At the risk of further belaboring an already belabored point, the decline of the Columbia University Arts Initiative is an unfortunate tale and has had unfortunate effects on all. From the Frick and Guggenheim dropping out of Passport to Columbia, to the program that brought Vaclav Havel to campus essentially disintegrating, CU Arts has gone through a rough past few years and is now in a rather pitiable state. But how’d it get there? A few years ago it was fine, right? Well, there are a number of contributors, but two main points stick out: 1) a few years ago the endowment hadn’t crashed yet and there weren’t as many budgetary problems and 2) management of the Arts Initiative then was a bit more comprehensive.
First a bit of history: CU Arts was created in 2004 as one of incoming President Bollinger’s big initiatives. Until 2009, the program was housed in the President’s Office, but was moved to the Graduate School of the Arts ostensibly because neither PrezBo nor his Provost at the time had been able to dedicate sufficient attention to it. From this, one particular question arises: why SoA? The Spec article on the move isn’t very telling, save for PrezBo’s quote describing SoA Dean Carol Becker – whom he calls simply “Carol” – as “great and special.” While being “great” in PrezBo’s eyes (in addition to being his close personal friend, as rumor has it, Becker is) will likely get you pretty far, it’s still curious why a program that fundamentally benefits undergraduates is placed in the care of a graduate school. One theory advocated is that the Arts Initiative was actually given to SoA as a way to make the school more attractive to potential donors, especially since it was behind on fundraising. After all, CU Arts has been a huge selling point for Columbia in general. However, since the integration, CUAI’s budget has been cut by 40%, and despite administrators’ ardent promises, several programs (CU Global, artists residencies) have ended, others (Gatsby grants, TIC discounts) are in decay. The dramatic budget cuts have been a significant source of criticism of Dean Becker’s oversight. Though she is in the difficult position of determining whether to fund her graduate programs or CUArts, many would say that she shouldn’t have been put in such a position in the first place.
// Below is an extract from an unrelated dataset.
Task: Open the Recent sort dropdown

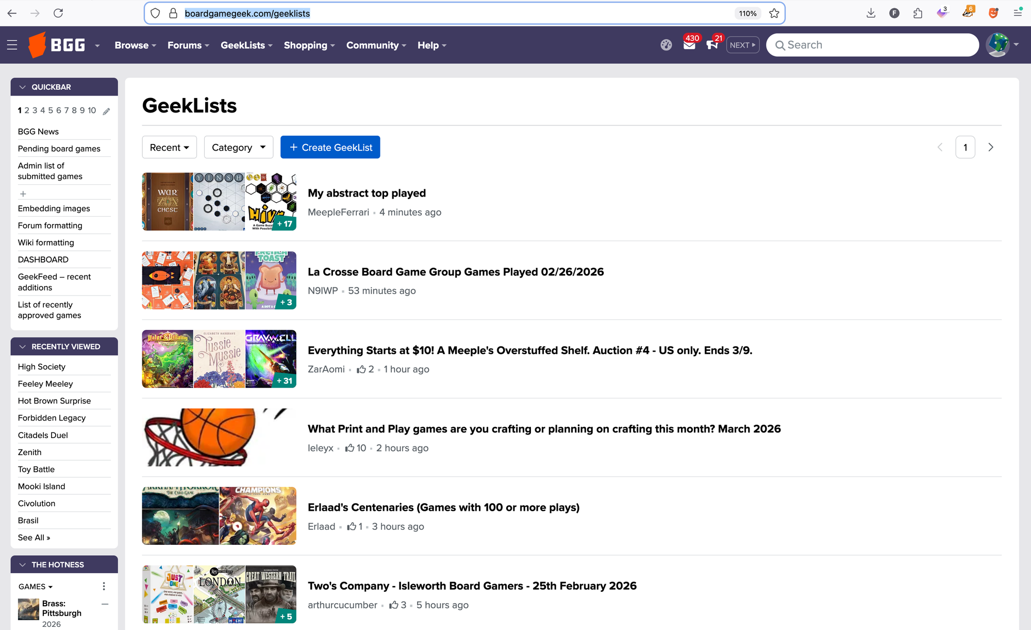Action: pyautogui.click(x=169, y=147)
Regarding further changes in CUArts’ management, not long after the Initiative’s merger with SoA, its director, Gregory Mosher, left. Melissa Smey, who was and still is the head of Miller Theater (which had also recently integrated with SoA and was also facing budget constrictions), was appointed to take his place.This action followed the theme of events up to this point in that it was done without student input. In light of this upsetting trend, the Advocates of the Arts Initiative was formed in April 2010. The Advocates succeeded in garnering significant undergraduate support for its mission and creating dialogue with both Smey and Dean Becker, but not so much in their goal of institutionalizing a student advisory board for CUArts. In the recent past, the Initiative had 20 student staffers and 9 full time staff, so student involvement was technically part of the its structure. Currently, however, there are maybe one or two student staff members and only three full time staffers plus a vacancy. Add to that the fact that Smey is really only a part time director since she’s still running Miller Theater and, as it appears, doesn’t have the time to adequately run both, the time she devotes to each appearing less 50% CUArts, 50% Miller Theater and more 10% CUArts, 90% Miller.
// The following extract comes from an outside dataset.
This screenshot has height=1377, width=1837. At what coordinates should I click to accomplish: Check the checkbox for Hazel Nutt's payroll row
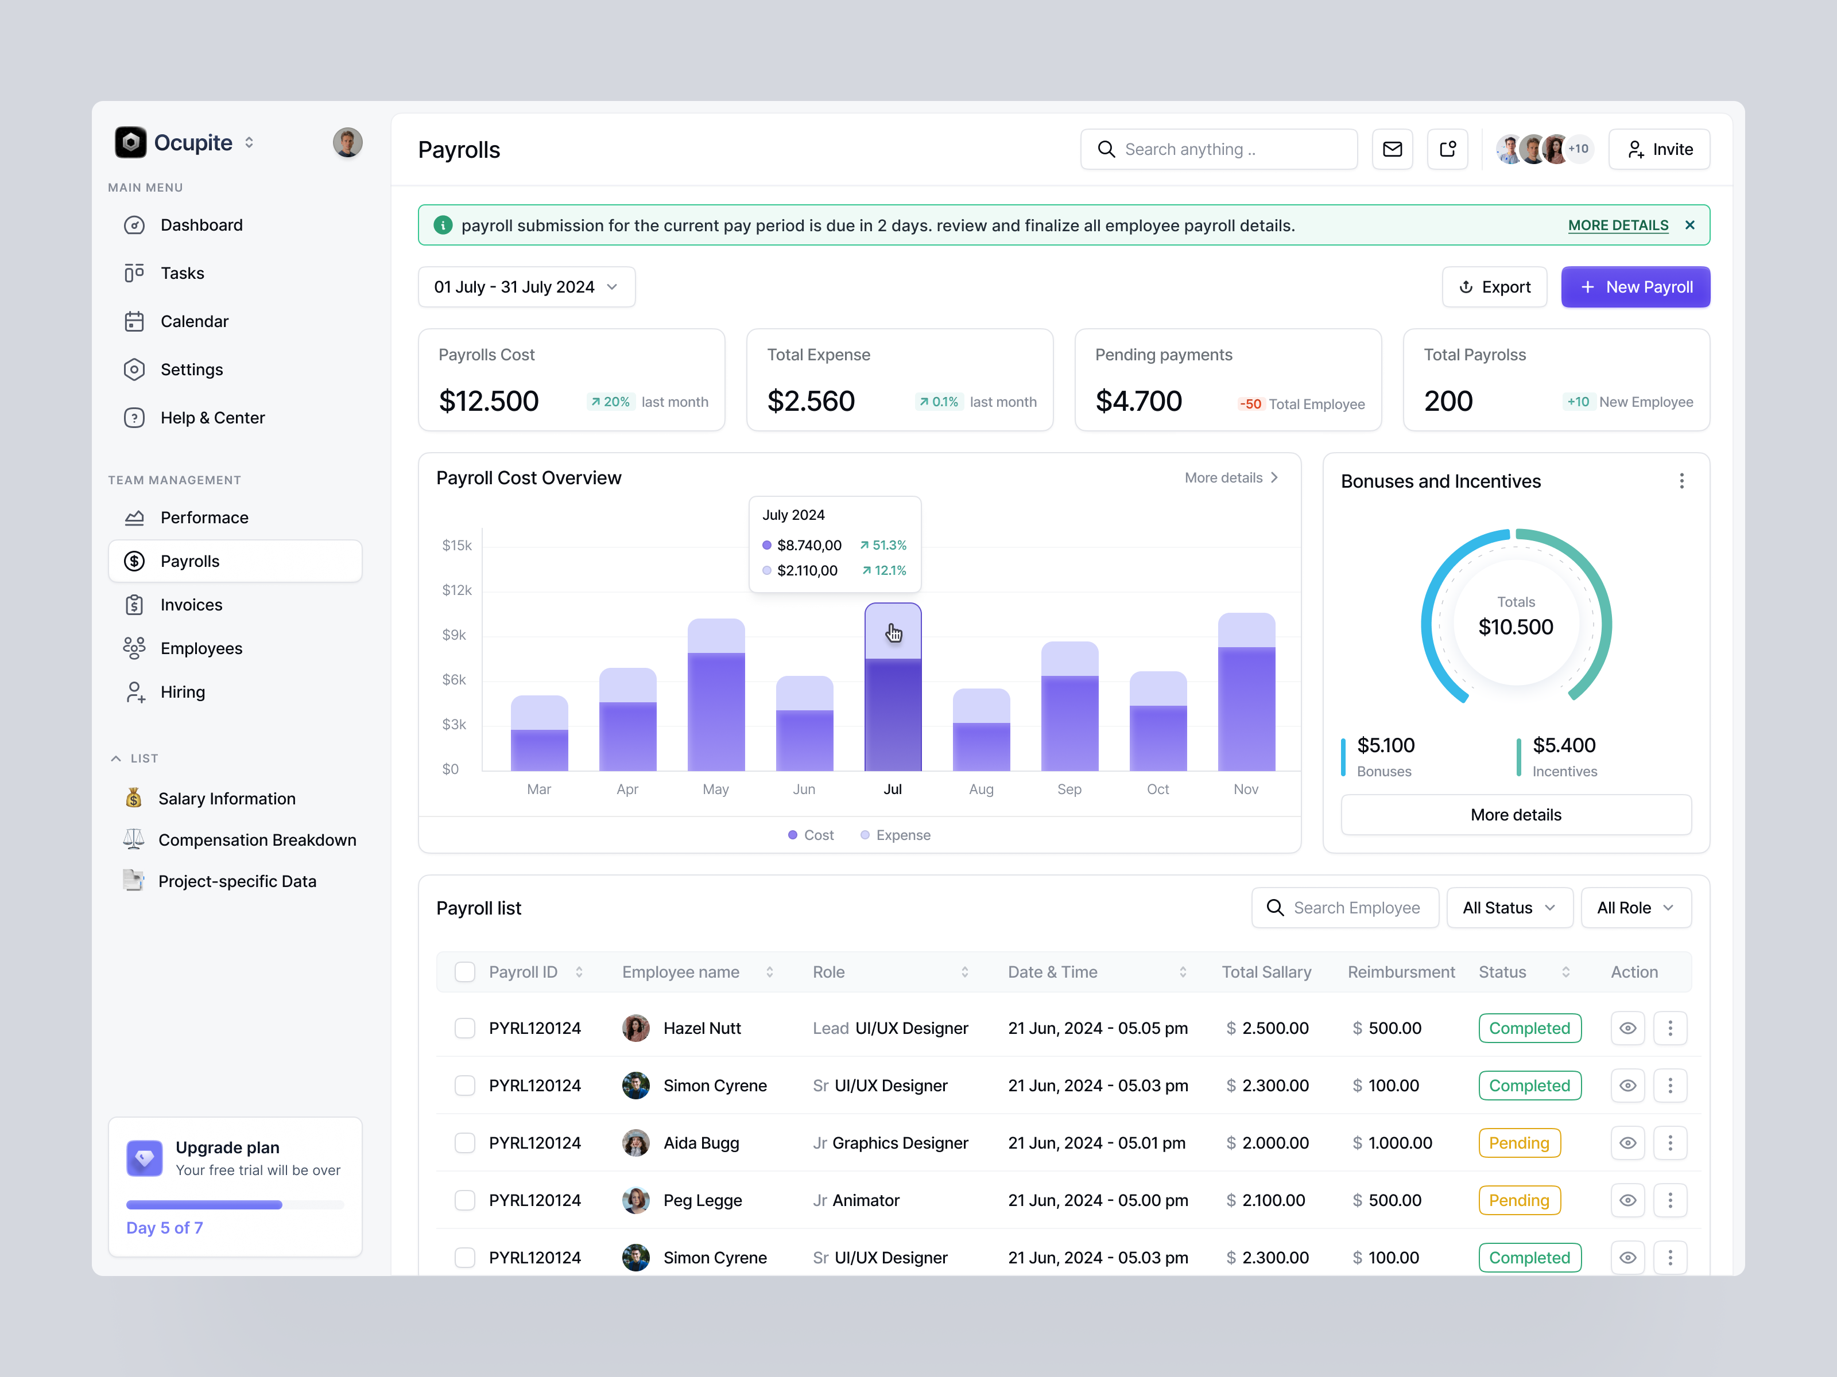coord(465,1028)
At its height, CUArts succeeded in letting students take utmost advantage of what New York is known for, what makes that “Columbia University in the City of New York” so alluring. It succeeded in exposing every student whether an Engineering, Economics or English major to the arts. Now what we have is a program that is underfunded, understaffed, and isn’t structurally informed by the community it serves most. The base is still there, but is quickly eroding. Fortunately, student leaders and other members of the student body have taken notice and are acting to address these issues. CCSC VP Policy Will Hughes especially has been working on a resolution that, among other things, would create the Arts’ advisory board that should have been created long ago. In the words of Barry Weinberg, CC’12 and outspoken, well-informed individual on a wide variety of campus issues, “As students within a residential Ivy League institution, we are rightly concerned with oversight of the institutions that impact our daily lives,” and especially those as dear as the CUArts Initiative.